[Saved data entries]
····················
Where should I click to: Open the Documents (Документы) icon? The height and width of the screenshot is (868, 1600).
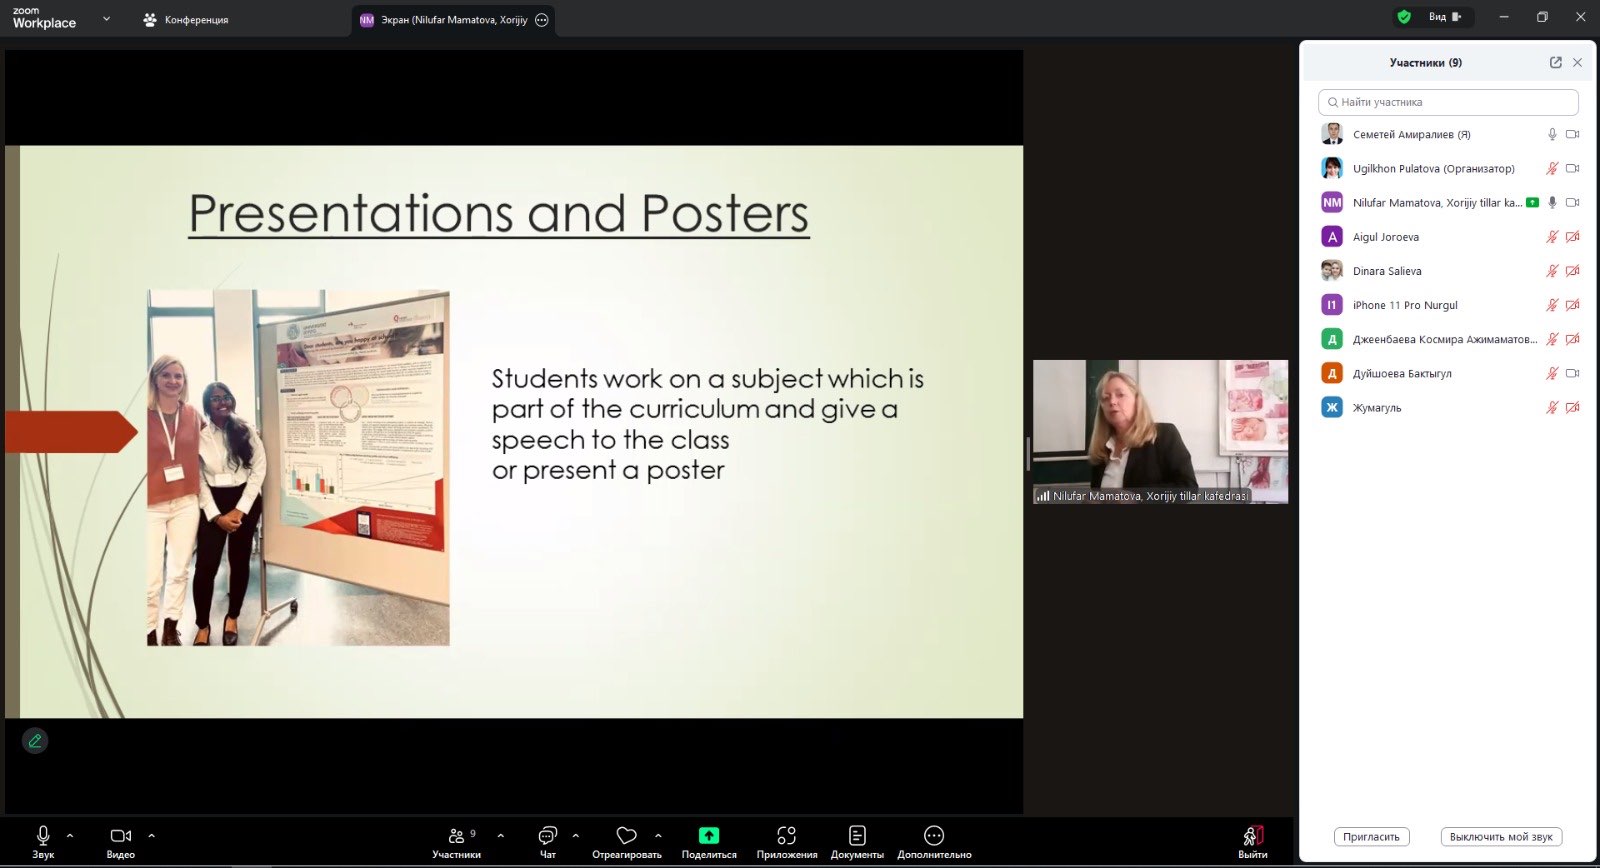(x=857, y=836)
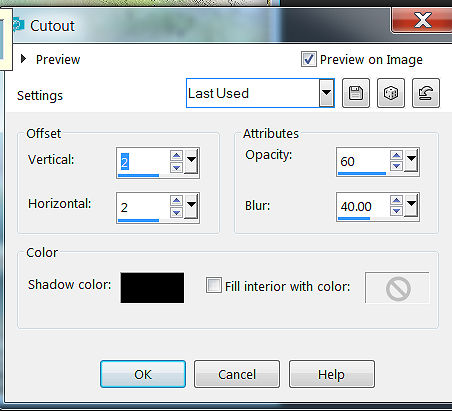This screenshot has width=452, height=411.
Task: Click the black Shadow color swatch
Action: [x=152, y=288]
····················
Required action =
From the first record above to the last, output each one exactly and omit the pictures.

Response area =
Where should I click to: Open the Documents (Документы) icon? The height and width of the screenshot is (868, 1600).
(x=857, y=836)
This screenshot has width=452, height=411.
Task: Click the black Shadow color swatch
Action: [x=152, y=288]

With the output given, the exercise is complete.